Search the records below for the string "Locate", and report each line that contains it.

== Task inputs ==
* * *

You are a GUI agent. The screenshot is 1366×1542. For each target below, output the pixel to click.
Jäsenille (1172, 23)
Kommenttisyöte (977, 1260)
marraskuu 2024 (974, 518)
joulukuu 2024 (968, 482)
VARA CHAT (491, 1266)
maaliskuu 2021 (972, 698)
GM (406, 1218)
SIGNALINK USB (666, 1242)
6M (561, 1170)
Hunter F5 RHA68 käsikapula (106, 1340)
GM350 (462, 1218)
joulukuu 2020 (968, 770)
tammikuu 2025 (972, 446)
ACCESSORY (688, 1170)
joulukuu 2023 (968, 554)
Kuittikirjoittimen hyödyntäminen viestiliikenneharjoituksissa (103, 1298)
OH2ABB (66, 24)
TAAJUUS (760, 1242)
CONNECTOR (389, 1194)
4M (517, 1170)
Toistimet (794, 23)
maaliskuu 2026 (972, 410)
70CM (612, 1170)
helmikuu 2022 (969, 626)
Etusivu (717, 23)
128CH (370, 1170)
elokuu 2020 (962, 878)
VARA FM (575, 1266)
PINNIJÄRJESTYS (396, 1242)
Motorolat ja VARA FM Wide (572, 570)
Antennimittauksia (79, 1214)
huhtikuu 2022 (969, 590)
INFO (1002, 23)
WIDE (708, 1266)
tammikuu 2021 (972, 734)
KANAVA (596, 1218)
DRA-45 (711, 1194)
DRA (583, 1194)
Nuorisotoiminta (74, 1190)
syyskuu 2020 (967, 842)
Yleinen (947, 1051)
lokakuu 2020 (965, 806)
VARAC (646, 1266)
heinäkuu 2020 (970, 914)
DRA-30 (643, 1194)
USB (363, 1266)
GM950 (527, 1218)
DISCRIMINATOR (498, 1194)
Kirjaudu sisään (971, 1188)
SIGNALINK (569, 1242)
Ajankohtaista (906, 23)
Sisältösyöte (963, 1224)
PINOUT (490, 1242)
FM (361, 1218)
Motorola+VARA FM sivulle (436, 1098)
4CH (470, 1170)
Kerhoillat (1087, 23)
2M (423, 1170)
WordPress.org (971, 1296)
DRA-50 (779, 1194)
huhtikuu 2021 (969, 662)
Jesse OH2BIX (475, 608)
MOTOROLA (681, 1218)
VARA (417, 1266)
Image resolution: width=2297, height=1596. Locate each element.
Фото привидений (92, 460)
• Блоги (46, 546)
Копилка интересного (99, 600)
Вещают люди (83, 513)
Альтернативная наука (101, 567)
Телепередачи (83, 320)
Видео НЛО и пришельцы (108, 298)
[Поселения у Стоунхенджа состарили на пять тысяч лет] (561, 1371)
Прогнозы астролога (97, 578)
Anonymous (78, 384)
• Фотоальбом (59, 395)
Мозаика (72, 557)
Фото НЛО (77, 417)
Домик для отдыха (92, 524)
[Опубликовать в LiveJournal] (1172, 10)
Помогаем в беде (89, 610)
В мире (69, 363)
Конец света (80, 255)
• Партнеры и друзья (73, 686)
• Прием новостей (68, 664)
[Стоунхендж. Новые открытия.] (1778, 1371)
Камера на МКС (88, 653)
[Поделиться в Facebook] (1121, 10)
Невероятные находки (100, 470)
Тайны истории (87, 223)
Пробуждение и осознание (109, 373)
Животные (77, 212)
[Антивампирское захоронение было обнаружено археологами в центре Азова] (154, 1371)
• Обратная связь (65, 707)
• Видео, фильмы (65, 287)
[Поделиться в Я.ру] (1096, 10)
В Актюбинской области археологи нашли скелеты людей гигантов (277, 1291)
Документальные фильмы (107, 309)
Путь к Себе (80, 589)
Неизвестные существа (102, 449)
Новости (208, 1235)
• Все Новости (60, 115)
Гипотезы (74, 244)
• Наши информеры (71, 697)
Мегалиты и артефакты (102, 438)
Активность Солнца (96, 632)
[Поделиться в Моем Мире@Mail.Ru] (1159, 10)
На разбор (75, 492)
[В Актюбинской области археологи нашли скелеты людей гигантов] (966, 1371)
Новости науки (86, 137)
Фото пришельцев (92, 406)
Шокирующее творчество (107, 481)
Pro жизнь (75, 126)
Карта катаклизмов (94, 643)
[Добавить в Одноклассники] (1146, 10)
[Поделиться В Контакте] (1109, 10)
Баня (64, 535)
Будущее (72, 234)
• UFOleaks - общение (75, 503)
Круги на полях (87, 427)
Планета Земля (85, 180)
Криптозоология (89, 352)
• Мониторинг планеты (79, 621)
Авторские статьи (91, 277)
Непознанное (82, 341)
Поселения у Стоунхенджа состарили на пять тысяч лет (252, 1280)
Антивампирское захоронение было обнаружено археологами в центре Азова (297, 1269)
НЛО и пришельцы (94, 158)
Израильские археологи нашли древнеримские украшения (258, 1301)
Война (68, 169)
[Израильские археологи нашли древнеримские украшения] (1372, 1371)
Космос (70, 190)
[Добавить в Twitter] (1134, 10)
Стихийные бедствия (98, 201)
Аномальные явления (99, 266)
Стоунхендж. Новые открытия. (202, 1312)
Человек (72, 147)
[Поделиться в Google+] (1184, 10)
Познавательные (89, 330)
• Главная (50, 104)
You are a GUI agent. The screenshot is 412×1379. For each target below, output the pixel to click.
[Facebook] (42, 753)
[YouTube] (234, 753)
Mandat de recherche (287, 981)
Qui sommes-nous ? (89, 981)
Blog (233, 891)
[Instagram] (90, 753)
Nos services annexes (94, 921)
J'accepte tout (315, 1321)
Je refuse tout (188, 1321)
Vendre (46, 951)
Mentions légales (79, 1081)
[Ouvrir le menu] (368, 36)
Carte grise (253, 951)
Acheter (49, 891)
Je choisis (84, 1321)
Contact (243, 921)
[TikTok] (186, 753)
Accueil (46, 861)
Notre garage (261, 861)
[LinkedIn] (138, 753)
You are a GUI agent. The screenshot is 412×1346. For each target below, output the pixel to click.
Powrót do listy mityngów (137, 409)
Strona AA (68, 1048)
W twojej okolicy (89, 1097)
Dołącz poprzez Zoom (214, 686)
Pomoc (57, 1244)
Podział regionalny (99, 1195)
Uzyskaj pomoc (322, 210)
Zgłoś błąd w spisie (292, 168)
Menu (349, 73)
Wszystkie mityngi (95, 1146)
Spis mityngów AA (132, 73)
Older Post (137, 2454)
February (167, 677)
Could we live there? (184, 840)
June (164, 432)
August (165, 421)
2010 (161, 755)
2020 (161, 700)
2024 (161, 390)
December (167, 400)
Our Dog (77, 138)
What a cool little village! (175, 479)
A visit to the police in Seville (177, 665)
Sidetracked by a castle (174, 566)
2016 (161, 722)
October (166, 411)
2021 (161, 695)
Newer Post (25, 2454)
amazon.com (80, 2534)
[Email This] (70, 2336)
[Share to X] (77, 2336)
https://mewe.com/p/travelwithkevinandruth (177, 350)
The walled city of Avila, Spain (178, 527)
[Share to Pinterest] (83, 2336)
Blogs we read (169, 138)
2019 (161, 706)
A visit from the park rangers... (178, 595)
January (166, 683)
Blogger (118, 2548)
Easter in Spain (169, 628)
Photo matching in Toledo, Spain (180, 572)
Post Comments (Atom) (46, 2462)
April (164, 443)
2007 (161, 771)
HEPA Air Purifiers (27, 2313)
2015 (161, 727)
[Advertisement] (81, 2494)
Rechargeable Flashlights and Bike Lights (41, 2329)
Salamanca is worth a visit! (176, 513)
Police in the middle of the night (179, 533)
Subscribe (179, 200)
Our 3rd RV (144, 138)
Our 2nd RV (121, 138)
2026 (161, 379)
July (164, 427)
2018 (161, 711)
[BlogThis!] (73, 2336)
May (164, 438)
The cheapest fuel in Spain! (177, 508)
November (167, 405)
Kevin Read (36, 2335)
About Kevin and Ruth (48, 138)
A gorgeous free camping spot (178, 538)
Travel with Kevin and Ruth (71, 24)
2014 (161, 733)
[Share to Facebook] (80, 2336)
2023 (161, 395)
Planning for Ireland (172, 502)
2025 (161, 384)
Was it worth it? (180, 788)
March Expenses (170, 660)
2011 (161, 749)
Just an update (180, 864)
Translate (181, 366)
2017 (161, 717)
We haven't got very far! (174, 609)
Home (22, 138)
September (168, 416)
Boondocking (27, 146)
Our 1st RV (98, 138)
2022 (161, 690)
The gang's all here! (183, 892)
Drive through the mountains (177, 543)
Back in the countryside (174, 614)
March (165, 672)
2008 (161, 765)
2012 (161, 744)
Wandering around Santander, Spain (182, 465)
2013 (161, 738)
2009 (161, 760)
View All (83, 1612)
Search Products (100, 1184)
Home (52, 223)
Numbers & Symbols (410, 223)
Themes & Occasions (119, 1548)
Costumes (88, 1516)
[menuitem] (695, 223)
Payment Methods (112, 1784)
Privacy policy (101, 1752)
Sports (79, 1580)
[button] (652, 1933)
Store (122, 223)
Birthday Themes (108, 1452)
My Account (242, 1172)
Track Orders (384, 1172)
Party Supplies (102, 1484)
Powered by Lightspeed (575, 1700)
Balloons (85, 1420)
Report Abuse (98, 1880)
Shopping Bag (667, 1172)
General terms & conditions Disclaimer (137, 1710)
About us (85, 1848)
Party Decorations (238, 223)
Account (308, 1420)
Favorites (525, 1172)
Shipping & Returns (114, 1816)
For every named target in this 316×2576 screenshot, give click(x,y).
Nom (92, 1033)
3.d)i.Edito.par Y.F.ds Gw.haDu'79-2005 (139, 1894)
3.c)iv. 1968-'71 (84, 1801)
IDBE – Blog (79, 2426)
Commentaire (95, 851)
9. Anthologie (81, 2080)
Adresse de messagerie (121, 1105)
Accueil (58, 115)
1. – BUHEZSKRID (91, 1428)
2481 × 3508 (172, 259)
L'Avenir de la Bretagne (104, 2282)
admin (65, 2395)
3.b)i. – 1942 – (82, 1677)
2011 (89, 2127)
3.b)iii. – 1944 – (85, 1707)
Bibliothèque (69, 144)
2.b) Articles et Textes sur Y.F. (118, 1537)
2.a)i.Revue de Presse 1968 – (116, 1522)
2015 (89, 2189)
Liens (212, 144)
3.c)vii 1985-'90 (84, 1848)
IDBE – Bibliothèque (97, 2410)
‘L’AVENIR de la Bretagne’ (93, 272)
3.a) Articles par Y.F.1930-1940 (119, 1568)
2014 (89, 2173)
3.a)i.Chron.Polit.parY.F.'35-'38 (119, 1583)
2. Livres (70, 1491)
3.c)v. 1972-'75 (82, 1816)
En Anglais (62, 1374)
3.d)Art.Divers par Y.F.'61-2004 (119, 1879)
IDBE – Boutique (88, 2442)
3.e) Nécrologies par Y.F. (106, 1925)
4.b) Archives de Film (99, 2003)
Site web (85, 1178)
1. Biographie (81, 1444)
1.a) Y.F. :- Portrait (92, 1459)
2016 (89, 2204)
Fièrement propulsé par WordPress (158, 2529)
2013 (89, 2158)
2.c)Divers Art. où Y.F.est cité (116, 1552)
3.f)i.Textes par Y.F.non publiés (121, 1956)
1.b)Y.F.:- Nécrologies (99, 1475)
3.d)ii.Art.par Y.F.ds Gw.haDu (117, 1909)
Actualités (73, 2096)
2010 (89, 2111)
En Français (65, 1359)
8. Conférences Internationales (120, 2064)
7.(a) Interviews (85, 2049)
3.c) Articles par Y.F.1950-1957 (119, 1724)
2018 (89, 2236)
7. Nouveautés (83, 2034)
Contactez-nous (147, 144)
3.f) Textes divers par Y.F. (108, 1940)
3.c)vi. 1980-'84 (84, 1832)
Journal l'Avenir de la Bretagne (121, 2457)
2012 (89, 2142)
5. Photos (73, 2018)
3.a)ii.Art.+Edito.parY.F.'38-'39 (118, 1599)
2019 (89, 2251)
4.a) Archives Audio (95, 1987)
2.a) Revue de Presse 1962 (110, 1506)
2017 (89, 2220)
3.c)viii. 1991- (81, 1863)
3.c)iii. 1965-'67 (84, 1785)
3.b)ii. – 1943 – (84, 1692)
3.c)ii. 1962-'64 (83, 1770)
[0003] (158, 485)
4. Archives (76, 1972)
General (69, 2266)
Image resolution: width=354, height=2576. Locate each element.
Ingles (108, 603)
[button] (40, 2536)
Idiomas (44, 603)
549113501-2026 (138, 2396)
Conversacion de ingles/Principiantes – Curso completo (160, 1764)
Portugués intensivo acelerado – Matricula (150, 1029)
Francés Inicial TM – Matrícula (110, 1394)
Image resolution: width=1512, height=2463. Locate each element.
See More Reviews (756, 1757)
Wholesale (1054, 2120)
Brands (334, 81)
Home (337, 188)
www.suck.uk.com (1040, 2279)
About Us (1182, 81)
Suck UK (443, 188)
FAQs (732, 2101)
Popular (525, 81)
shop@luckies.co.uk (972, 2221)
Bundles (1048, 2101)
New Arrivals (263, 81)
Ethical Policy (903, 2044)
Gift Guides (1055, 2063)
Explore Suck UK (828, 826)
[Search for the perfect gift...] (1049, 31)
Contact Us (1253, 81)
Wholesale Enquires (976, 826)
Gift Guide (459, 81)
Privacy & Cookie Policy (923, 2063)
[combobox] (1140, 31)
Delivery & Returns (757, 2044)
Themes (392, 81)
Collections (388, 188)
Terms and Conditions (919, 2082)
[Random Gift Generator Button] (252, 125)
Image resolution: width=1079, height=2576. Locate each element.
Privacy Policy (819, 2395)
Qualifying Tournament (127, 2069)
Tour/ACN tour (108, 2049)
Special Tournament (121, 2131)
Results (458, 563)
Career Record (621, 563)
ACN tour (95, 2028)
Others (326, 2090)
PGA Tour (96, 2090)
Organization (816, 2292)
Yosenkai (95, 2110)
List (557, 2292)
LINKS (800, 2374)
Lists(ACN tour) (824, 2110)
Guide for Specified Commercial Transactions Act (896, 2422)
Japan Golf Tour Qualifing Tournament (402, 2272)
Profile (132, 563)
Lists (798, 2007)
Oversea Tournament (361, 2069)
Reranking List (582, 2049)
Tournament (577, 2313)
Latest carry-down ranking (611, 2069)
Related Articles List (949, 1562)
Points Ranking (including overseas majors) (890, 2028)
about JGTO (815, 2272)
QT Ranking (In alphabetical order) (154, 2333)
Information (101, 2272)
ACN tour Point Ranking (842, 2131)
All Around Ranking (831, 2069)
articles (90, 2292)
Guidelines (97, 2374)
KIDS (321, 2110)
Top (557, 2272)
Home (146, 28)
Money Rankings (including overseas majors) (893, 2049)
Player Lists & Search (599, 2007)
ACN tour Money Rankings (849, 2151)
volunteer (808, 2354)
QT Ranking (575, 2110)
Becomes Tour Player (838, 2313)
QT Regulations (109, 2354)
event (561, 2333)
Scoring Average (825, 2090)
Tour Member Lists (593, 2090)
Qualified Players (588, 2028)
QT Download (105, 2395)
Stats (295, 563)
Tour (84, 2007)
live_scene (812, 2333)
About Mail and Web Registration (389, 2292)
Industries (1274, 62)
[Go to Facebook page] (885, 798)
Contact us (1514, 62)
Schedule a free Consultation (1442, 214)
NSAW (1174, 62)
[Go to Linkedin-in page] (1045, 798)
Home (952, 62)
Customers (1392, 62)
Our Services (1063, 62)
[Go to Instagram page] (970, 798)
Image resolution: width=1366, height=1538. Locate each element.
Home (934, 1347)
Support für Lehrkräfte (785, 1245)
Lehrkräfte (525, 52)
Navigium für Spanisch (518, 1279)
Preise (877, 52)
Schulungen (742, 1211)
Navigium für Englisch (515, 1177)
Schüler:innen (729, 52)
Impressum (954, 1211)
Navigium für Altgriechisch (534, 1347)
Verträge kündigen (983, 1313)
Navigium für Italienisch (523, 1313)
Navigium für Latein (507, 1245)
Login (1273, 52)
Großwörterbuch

* * *

== Answer below ==
Image resolution: width=2297, height=1596. Locate each element.
Image resolution: width=354, height=2576. Locate each element.
Image resolution: width=1512, height=2463. Locate each element.
Image resolution: width=1079, height=2576. Locate each element.
Image resolution: width=1366, height=1538. Locate each element.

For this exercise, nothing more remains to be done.